Polyclonal Antibody Purification
While recombinant monoclonal antibodies have dominated the biotherapeutics market in recent years, there still is a place for conventional polyclonal reagents. Protherics (www.protherics.com) is exploiting this technology, addressing an old problem with a new strategy. Over the years sepsis treatment has been a black hole for biotech companies, with over 70 Phase II and III trials failing when monoclonal antibodies were targeted against putative cytokine mediators.
However, according to Richard Francis, Ph.D., of the process development group at Protherics, a polyclonal ovine anti-TNF produced a statistically significant response in sepsis patients in a trial conducted 10 years ago. The product, CytoFab, is part of the Protherics R&D portfolio and further clinical trials are planned for 2007.
These results placed demands on Dr. Francis’ team for a robust purification protocol that worked from a holistic point of view, in manner similar to that employed by Dr. Sardonini. This resulted in evaluation of a 1.8 M diameter column, whose behemoth size was dictated by the vast amounts of antibody (running to tens of kilograms) obtained from an Australian sheep herd immunized with a-TNF. Average amounts of antibody hovered around 5–6 g/L in serum. Since Australia is free of Mad Cow disease, this concern is obviated.
The purification modeling involved small initial volumes, which were gradually increased. Dr. Francis emphasizes that the scaleup process required close cooperation with the FDA, as many minor changes were required during its development. This flexibility allowed a large reduction in cost and better consistency in batches as the protocol moved forward.
The Cytofab polyclonals provide rapid neutralization of TNF, according to Dr. Francis, an outcome not achieved in years past through the use of monoclonal antibodies, which may explain their superior performance over Remicade. There is a substantial interest in recombinant polyclonals, however, Dr. Francis believes that the Cytofab technology at this stage is more cost effective.
Because of the cost of gargantuan quantities of purification reagents, such as Proteins A, L, and G, for such a project, Dr. Francis’ team elected to use MABsorbent® A2P (Prometic Biosciences; www.prometic.com) as a feasible alternative. The compound is composed of a di-substitued phenolic derivative of tri-chlorotriazine and is commercially available coupled to a 6% cross-linked agarose base matrix. The ligand is thought to mimic the structure of two critical amino acids side chains of Protein A, essential for the complexing of Protein A to the Fc region of the IgG molecule.
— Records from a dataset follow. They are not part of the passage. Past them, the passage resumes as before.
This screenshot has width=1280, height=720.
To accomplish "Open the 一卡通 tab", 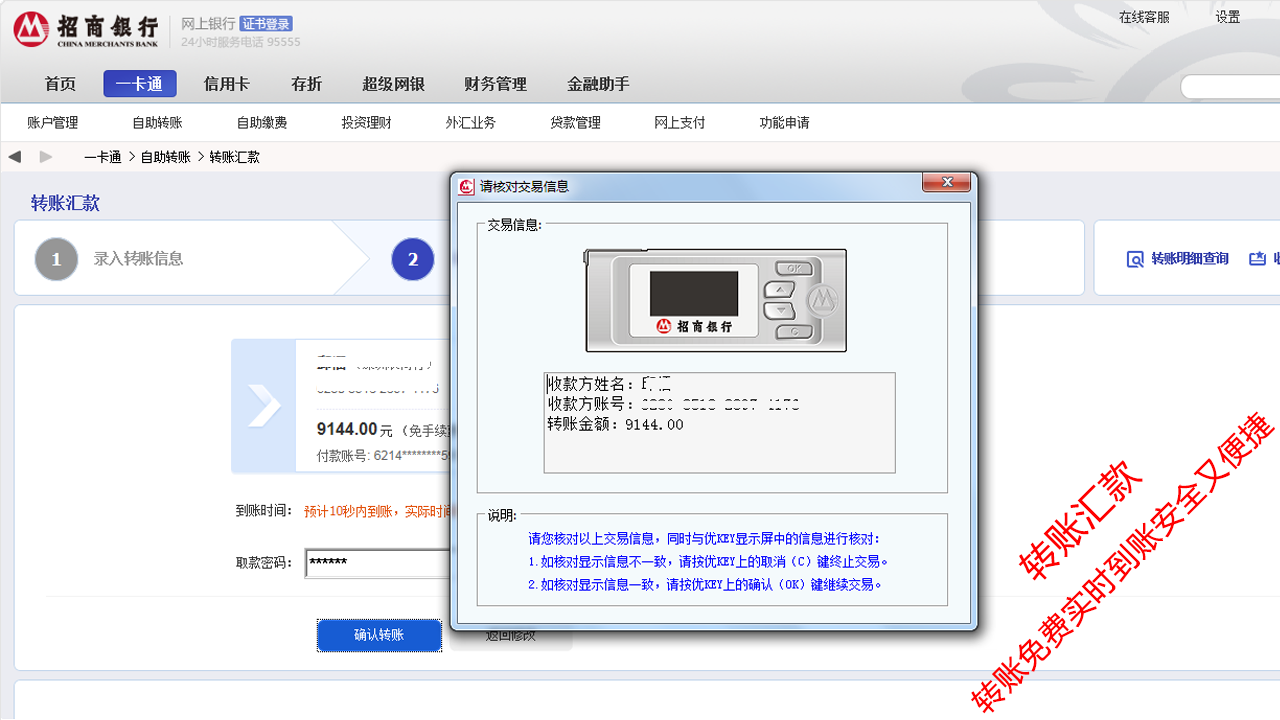I will pyautogui.click(x=139, y=84).
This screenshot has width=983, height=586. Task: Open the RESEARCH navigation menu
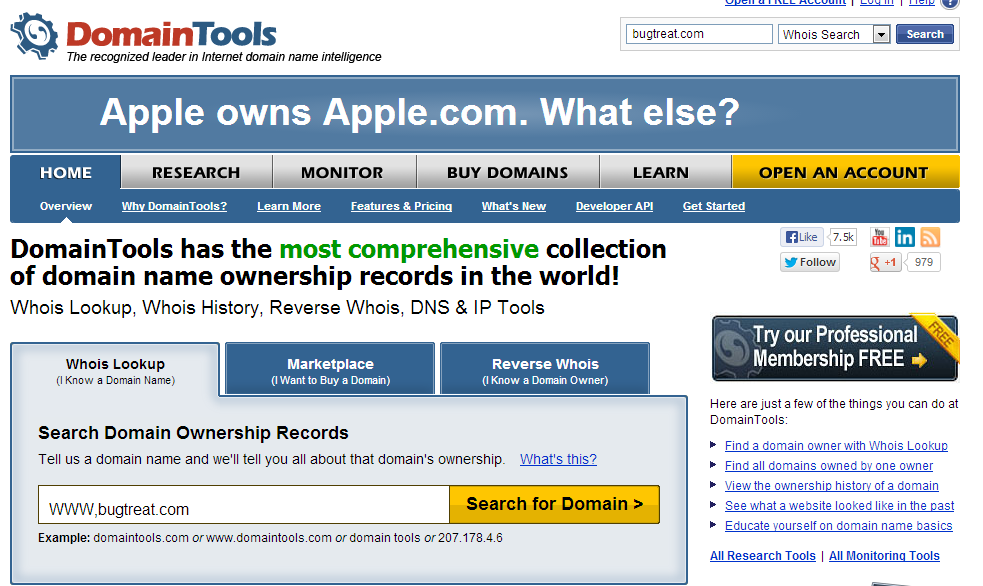point(196,172)
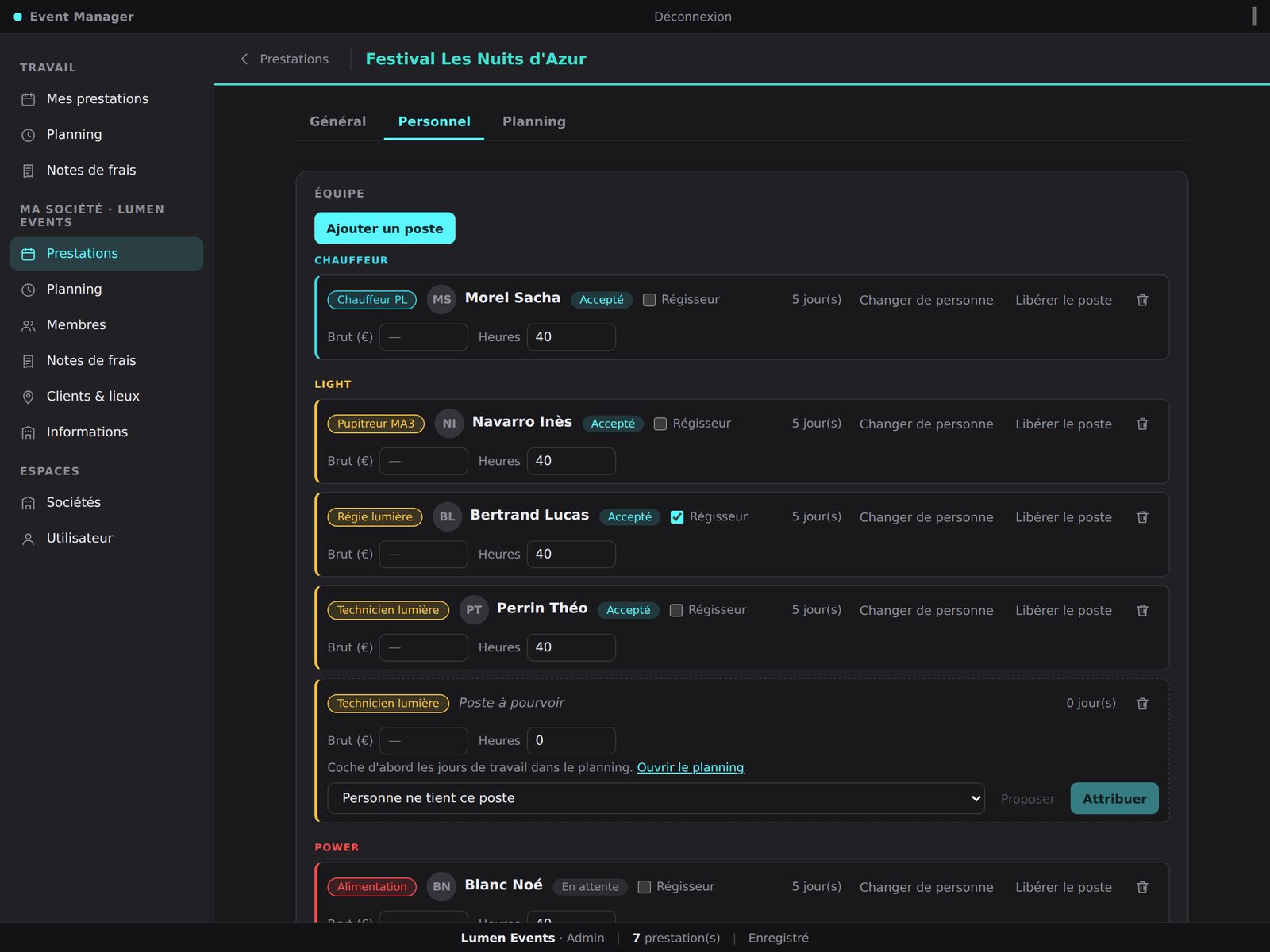Open Utilisateur person icon in Espaces
The height and width of the screenshot is (952, 1270).
29,539
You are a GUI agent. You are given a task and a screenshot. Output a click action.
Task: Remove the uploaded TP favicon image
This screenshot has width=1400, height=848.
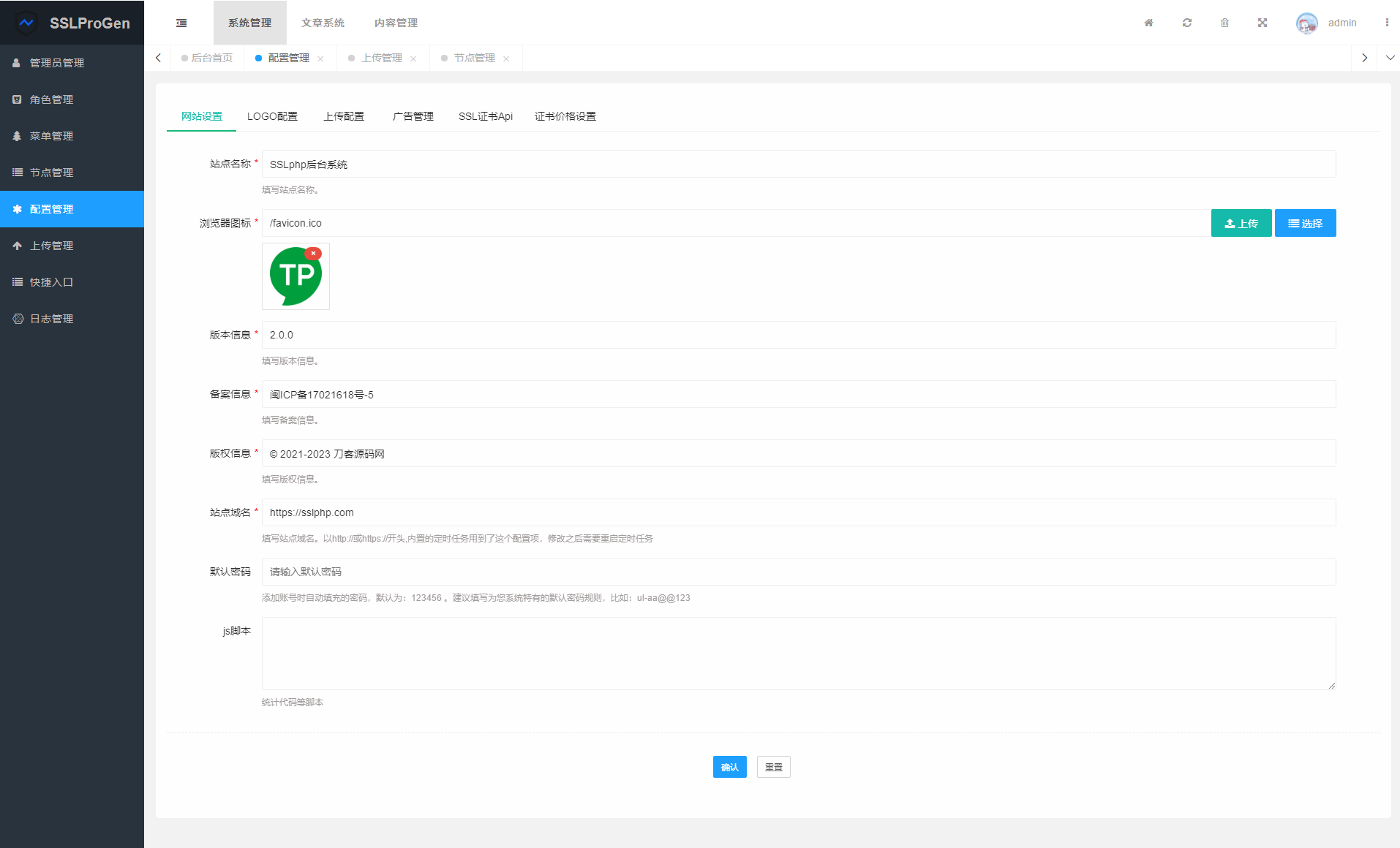point(314,253)
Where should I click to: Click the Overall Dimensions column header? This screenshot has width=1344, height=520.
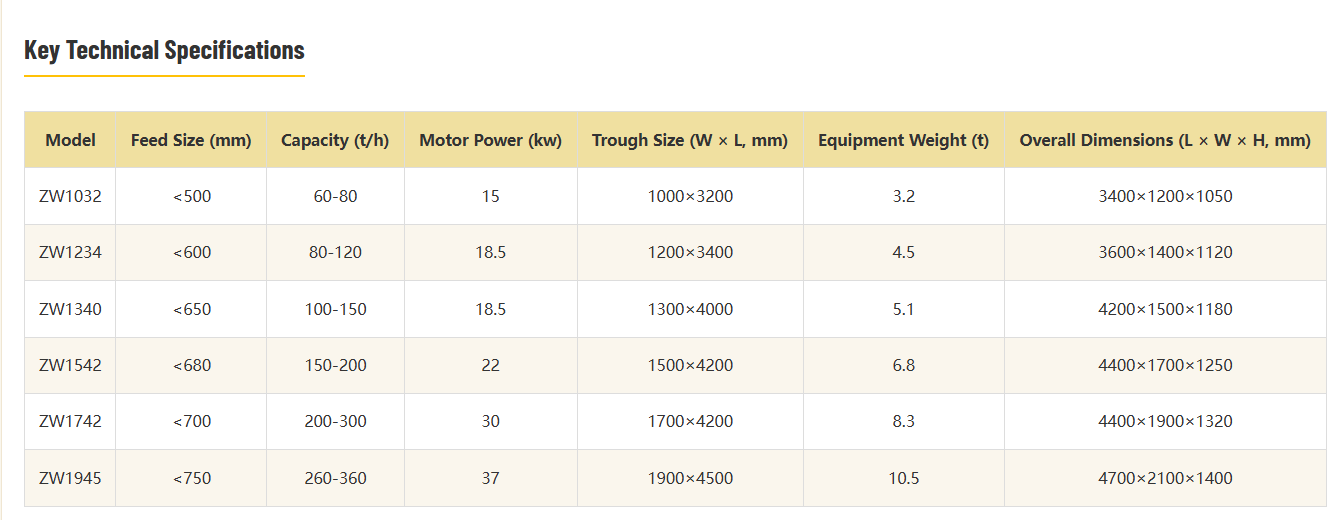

Dr. Francis’ team found that the material could be reused over 100 cycles with no drop in IgG purity. “It is important to consider GMP when developing a purification process and A2P provides a feasible alternative for large-scale antibody fragment purification.”
“The increasing demand for proteins such as antibodies has led to rapid expansion of global manufacturing capacity, increased reactor size (up to 20,000 L), and a drive for improved process efficiency to reduce manufacturing costs,” according to John Birch, Ph.D., of Lonza Biologics (www.lonza.com). “We are concerned with expression technology and process optimization, especially the development of fed-batch cultures.”